━━ Records shown ━━

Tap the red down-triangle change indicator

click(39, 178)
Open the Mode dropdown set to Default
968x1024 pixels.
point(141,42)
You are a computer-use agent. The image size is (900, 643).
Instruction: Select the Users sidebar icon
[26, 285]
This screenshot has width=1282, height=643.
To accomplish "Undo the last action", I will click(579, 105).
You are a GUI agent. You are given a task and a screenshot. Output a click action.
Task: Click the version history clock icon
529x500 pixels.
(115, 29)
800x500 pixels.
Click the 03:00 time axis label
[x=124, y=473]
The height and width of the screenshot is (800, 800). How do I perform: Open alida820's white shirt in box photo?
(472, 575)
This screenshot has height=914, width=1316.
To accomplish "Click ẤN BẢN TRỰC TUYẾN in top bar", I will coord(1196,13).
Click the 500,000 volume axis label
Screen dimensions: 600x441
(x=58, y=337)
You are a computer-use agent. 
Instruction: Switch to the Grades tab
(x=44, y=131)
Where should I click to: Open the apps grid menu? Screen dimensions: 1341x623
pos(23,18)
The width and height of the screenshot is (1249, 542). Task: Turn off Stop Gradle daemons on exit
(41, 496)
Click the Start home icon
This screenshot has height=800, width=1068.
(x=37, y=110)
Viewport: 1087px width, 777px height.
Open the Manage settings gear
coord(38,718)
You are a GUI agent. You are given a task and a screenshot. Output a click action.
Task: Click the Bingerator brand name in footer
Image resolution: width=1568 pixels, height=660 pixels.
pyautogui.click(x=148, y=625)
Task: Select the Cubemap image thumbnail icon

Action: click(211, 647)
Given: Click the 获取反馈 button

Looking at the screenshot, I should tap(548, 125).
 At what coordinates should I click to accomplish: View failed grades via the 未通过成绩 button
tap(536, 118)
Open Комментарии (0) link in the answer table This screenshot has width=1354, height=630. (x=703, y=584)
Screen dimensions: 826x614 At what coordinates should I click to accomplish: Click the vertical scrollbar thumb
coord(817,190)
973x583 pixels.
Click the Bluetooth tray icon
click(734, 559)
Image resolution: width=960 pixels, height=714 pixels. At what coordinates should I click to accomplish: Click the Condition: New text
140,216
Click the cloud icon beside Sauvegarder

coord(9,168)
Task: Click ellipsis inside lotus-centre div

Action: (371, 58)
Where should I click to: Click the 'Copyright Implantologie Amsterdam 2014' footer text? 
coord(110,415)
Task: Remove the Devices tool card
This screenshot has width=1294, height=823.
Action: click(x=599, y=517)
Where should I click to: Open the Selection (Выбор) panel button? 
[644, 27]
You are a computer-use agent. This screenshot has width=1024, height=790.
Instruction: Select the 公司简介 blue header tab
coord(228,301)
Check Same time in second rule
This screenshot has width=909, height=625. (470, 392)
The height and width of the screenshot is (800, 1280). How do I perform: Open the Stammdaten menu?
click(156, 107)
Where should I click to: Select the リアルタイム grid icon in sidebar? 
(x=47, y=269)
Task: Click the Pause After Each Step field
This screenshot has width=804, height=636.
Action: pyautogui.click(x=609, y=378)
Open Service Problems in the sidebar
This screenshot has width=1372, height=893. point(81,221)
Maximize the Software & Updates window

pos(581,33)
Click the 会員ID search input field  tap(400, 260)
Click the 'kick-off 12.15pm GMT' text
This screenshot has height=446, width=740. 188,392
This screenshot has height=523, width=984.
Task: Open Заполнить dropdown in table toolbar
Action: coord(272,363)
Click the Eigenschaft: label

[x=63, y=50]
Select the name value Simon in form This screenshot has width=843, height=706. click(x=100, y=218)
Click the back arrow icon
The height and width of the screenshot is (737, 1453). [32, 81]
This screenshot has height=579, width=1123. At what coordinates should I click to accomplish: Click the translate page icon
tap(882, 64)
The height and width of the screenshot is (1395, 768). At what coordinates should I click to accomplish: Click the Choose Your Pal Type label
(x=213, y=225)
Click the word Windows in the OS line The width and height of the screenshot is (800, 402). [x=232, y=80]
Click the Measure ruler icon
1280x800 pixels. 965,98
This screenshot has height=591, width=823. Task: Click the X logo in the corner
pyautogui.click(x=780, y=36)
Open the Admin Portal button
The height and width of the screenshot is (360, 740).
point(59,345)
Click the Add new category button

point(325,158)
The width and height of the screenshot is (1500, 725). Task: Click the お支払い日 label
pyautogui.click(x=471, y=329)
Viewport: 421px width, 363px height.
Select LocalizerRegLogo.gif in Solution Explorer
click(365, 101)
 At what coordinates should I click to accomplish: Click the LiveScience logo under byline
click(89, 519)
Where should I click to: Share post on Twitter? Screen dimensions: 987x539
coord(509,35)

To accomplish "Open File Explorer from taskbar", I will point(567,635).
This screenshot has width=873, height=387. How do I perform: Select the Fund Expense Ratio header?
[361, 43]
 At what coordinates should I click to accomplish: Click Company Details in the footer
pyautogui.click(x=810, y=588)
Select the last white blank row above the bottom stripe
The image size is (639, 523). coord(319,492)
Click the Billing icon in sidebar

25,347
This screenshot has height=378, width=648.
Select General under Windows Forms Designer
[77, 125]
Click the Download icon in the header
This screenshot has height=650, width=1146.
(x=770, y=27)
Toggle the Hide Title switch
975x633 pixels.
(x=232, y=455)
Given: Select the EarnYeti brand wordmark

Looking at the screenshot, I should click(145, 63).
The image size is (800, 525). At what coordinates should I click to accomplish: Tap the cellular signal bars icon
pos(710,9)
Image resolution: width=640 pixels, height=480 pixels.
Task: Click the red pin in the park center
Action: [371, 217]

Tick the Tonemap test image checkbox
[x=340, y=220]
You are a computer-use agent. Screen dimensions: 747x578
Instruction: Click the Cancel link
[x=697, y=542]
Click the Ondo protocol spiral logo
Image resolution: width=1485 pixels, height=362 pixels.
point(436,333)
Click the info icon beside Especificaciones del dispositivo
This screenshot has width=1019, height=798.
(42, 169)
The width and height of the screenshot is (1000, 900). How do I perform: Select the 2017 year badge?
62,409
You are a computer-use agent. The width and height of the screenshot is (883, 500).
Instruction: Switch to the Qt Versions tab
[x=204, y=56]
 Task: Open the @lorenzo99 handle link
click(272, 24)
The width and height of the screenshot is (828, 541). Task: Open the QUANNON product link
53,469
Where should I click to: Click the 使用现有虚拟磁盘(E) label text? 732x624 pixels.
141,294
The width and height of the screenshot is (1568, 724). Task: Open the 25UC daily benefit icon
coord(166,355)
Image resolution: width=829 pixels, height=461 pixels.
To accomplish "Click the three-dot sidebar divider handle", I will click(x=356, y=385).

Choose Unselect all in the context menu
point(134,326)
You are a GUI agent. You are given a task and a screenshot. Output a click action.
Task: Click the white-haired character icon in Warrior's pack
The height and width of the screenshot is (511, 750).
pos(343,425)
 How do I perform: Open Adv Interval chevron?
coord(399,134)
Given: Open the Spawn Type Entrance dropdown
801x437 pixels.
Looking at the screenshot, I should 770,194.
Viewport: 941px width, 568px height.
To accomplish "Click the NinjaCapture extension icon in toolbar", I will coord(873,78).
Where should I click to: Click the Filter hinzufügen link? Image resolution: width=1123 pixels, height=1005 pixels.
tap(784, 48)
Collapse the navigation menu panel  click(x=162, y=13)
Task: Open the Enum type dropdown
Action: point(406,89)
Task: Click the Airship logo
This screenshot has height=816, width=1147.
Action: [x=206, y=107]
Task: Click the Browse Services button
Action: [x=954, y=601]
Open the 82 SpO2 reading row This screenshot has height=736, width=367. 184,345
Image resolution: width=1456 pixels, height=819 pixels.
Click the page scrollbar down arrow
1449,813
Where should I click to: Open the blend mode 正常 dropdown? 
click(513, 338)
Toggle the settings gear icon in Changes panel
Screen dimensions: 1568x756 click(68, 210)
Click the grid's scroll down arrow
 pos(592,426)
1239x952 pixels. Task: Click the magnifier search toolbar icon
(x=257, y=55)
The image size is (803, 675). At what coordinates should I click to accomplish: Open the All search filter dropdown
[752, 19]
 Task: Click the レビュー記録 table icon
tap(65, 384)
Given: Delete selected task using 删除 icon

━━━

Exercise
Only the lines from the one containing "Where should I click to: Open the blend" through the last line of the records are to be set down, exactly as they appear.

Exercise solution
Where should I click to: Open the blend mode 正常 dropdown? 
click(513, 338)
Toggle the settings gear icon in Changes panel
Screen dimensions: 1568x756 click(68, 210)
Click the grid's scroll down arrow
 pos(592,426)
1239x952 pixels. Task: Click the magnifier search toolbar icon
(x=257, y=55)
The image size is (803, 675). At what coordinates should I click to accomplish: Open the All search filter dropdown
[752, 19]
 Task: Click the レビュー記録 table icon
tap(65, 384)
Given: Delete selected task using 删除 icon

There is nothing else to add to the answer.